道・鎌倉街道探索日記

◆◆◆◆◆◆ 美里・白石 ◆◆◆◆◆◆

下の写真は美里町白石と中里の境で、直進する道が鎌倉街道と推定されるところです。写真を斜めに通る広い道は比較的新しい道で、写真の表面の青い壁の家の右側を真っ直ぐ進む道が鎌倉街道です。

鎌倉街道上道からやや離れますが、ここから1キロメートルほど東に行ったキヤノン電子の工場敷地内には東山遺跡があり、遺跡からは粘土を焼いて作った土製の寺院建物模型のような瓦塔・瓦堂が出土しています。全国的に見ても極めて珍しいもので、国の重要文化財に指定されています。特に埼玉県はこのような瓦塔の出土が他にも見られ東国特有のものと思われています。瓦塔・瓦堂は建物の中に置かれていたものと考えられ平安時代始め頃のものと推定されています。出土した瓦塔・瓦堂は現在埼玉県立史跡の博物館(嵐山町)に所蔵されています。

美里町白石の旧街道(青い建物から右に行く道)

上の写真のところから北に進むと下の写真のような風景が広がります。写真の左手には丘陵が連なりそのあたりは羽黒山古墳群というそうです。さらにその丘陵の後ろには小川を挟んで独立した別の丘陵がありそこに白石城跡があったようです。ホームページ作者も城跡のある丘陵の麓までは行ってみましたが城跡の登り口がわからず引き返して来ました。後で調べてみると独立した丘陵の中腹にくびれた部分があり、その西側に城が築かれていたとありました。しかしながら現在では遺構などは殆ど残っていないようです。白石城の築城者は室町時代の白石播磨守宗清と伝えられていて、宗清は猪俣弾正少弼小野定平の二男とも伝えているようですが諸説もあるようです。

美里町白石の旧街道

上の写真から更に北へ少し行くと道は二股に分かれます。その二股のところに下の写真の石仏が立っています。この二股から西側の道は一番上の写真の広く整備された道に再び合流して大仏集落の中へ向かいます。従来はその道筋が鎌倉街道であるとされていたそうです。しかし歴史の道調査では地元の古老達の言い伝えで、白石と木部の境に本来の街道があったそうです。そしてそのあたりを調査して見ると街道遺構が確認されたそうです。下の写真は二股から東の道を撮影したもので、後方の林の中に街道遺構が確認されているようです。

美里町白石の旧街道分岐にある石仏

大仏集落の南側入り口付近には庚申塔などの石塔が立ち並び古い街並みが感じられるところです。近世の石塔類が多く見られる大仏集落の道は中山道の脇往還(川越・児玉往還)でもあったようです。

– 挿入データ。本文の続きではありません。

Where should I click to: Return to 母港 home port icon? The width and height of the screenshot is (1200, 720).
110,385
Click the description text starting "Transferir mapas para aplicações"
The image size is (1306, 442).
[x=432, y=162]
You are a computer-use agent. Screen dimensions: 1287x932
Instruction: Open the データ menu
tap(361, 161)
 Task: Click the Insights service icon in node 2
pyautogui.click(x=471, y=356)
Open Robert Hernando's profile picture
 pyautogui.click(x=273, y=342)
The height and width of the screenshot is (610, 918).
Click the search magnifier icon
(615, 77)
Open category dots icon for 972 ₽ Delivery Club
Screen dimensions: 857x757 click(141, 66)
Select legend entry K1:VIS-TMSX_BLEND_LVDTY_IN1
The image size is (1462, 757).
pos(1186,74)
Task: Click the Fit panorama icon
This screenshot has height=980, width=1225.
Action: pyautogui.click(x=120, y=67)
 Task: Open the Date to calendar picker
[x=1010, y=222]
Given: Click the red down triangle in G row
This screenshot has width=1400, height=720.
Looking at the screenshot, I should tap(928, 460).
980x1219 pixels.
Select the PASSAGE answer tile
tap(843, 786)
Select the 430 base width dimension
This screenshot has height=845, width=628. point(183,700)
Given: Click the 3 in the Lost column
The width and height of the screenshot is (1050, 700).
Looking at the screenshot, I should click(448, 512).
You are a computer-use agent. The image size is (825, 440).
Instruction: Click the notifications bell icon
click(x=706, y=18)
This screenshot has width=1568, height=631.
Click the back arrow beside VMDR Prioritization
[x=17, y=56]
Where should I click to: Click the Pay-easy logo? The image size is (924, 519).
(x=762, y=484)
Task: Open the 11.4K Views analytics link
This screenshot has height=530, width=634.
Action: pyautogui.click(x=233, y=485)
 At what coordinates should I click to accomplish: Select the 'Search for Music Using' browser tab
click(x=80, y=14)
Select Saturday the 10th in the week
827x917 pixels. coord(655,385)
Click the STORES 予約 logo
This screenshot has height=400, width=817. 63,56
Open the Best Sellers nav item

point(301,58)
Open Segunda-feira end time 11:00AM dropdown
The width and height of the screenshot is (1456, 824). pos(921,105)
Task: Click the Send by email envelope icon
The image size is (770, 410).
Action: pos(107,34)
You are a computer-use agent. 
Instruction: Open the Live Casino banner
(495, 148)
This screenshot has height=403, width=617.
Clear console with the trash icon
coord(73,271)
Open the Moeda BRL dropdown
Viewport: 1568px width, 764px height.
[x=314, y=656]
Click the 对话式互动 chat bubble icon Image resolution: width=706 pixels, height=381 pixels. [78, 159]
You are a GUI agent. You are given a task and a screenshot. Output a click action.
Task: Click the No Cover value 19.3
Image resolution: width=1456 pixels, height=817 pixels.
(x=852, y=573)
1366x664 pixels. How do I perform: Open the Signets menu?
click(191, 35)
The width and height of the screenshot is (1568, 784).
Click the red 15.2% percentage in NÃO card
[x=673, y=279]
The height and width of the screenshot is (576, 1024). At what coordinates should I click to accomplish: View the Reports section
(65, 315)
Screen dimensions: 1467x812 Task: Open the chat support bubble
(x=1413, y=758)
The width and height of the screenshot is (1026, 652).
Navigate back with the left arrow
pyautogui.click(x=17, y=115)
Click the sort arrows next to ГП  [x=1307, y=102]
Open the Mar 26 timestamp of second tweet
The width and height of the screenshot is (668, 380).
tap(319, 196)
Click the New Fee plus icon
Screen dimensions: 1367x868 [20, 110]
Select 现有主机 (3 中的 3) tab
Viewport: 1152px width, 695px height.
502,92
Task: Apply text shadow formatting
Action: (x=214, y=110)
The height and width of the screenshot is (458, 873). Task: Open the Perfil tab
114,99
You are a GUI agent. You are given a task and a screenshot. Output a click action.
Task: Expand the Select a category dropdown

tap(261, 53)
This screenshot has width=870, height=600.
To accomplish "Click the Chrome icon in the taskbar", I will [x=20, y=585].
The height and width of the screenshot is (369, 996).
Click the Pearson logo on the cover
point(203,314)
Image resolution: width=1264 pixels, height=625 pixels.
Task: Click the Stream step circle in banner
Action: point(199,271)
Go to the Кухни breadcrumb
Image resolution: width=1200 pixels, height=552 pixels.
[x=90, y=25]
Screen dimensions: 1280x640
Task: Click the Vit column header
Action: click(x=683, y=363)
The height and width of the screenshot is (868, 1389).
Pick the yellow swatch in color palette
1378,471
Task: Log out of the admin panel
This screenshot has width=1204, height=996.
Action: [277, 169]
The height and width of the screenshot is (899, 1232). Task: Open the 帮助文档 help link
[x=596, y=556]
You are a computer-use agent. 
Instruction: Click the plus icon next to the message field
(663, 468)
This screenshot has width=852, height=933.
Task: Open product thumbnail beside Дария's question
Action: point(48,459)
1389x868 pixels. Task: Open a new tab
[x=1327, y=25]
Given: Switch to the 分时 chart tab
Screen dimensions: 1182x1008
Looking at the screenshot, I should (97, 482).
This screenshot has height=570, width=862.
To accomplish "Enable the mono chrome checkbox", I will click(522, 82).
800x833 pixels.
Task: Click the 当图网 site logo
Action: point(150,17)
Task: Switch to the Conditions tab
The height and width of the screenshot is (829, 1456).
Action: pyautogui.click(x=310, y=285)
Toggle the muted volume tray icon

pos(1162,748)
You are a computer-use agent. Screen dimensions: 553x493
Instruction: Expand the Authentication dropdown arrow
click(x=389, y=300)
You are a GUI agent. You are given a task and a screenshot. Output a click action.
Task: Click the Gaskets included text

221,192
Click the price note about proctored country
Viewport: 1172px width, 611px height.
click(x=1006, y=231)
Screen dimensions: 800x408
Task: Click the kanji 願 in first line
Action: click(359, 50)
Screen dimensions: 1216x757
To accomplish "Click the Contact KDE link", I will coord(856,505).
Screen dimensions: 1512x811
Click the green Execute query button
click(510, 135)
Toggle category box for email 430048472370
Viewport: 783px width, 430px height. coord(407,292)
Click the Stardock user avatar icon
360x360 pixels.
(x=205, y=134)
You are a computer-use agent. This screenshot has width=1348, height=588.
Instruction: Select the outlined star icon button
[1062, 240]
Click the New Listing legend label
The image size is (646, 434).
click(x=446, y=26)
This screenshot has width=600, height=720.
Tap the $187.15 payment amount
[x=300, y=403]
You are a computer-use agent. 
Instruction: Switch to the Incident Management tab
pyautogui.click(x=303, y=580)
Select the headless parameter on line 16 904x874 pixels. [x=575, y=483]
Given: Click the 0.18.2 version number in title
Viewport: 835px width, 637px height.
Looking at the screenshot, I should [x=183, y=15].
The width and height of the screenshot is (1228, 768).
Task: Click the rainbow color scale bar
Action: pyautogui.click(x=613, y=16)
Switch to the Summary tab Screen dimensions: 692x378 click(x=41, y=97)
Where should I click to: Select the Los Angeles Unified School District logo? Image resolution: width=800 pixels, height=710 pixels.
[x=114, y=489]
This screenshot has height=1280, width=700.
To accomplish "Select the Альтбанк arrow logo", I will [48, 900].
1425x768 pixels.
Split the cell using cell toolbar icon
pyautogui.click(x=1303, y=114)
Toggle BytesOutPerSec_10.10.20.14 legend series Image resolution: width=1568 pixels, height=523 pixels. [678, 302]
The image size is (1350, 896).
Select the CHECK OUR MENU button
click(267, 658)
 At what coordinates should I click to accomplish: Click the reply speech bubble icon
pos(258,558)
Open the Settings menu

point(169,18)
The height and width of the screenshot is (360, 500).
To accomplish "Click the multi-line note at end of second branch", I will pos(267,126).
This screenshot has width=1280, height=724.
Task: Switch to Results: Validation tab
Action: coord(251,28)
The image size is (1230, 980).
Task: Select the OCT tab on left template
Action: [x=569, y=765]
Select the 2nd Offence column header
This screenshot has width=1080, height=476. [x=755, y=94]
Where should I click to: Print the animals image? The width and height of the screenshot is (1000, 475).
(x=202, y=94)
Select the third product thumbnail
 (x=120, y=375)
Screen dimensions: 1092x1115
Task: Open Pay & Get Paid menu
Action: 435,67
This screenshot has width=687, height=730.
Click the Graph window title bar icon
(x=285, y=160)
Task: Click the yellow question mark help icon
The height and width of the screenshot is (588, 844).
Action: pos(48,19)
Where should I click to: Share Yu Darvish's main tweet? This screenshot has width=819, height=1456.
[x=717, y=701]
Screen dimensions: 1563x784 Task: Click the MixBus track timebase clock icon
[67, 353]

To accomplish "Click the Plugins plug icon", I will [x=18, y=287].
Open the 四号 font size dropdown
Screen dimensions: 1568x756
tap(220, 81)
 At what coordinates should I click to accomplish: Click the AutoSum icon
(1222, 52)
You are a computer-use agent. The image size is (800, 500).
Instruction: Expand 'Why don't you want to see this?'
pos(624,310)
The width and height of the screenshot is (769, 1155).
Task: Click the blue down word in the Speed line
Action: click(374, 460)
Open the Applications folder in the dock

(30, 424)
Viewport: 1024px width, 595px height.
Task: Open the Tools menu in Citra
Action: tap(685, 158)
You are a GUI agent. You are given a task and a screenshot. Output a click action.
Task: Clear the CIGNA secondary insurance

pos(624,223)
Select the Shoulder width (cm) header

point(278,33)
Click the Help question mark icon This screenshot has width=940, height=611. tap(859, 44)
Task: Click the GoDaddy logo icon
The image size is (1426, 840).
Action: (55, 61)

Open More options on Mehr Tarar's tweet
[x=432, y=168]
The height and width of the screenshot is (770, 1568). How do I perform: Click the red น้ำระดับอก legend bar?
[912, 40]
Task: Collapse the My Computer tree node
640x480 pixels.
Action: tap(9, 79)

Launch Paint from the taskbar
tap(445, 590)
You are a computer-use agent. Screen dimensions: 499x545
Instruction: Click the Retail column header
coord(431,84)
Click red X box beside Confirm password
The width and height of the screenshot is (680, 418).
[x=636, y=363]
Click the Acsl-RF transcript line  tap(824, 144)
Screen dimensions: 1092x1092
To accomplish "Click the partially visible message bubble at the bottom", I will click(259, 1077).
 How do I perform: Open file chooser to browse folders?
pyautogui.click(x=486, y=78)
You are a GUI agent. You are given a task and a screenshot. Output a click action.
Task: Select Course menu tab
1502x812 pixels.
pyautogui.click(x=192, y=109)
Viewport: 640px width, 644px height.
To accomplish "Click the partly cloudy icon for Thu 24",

『歴史の道調査報告書』には次のようにあります。「実地調査の結果、三箇所に道路状遺構が残され、その延長は100メートル程になることが判った。すなわち先程の二股をほぼ真直ぐに比高10メートル計りの丘を登ると、丘の西側斜面が4~5メートル幅で削平され、道路状遺構の路面を形成しているように観察される地形がみられる。丘を下ると幅2メートル程の小径が続き、宅地内に至る。同家の話しでは昔から母屋と納屋の間が街道跡で、大仏と木部の境でもあるとのことであった。この北側に続く山林の中にも幅4メートル程の道路状遺構がみられる。さらに、北へ数十メートルの地点にも同様な地形が認められる。これらのことから、これが街道跡であると推定される。」と書かれていました。

美里町白石の大仏集落内旧街道と六道能化地蔵尊

残念ながら上記で説明している道路状遺構は民家の敷地内で入ることができませんでした。
上の写真の中央の石塔は大仏集落の中程で東西に交差する道の辻にある六道能化地蔵尊です。この地蔵尊は道標にもなっていて、「右、西 八幡山」、「北 本庄」、「東 江戸」、「左り 南、十二天/秩父」と刻まれています。八幡山は現在の児玉町で、十二天は南西方向山中の秋山十二天社と思われます。

地蔵尊より東側、現在の国道254号線の東に大仏廃寺という古代の寺院跡が確認されているそうです。そこから少し東には遺跡の森総合公園があり美里町の歴史資料館である「遺跡の森館」があります。下の写真は白石の大仏集落の北側で、この先道は切り通し状になっています。

美里町白石の旧街道(大仏集落北の切り通し)

 

オリジナルを重視するため、鎌倉街道上道(埼玉編)の作成当初の市町村銘そのままにしています。 平成27年の鎌倉街道上道が通る市町村は、以下のとおり変更(合併)されています。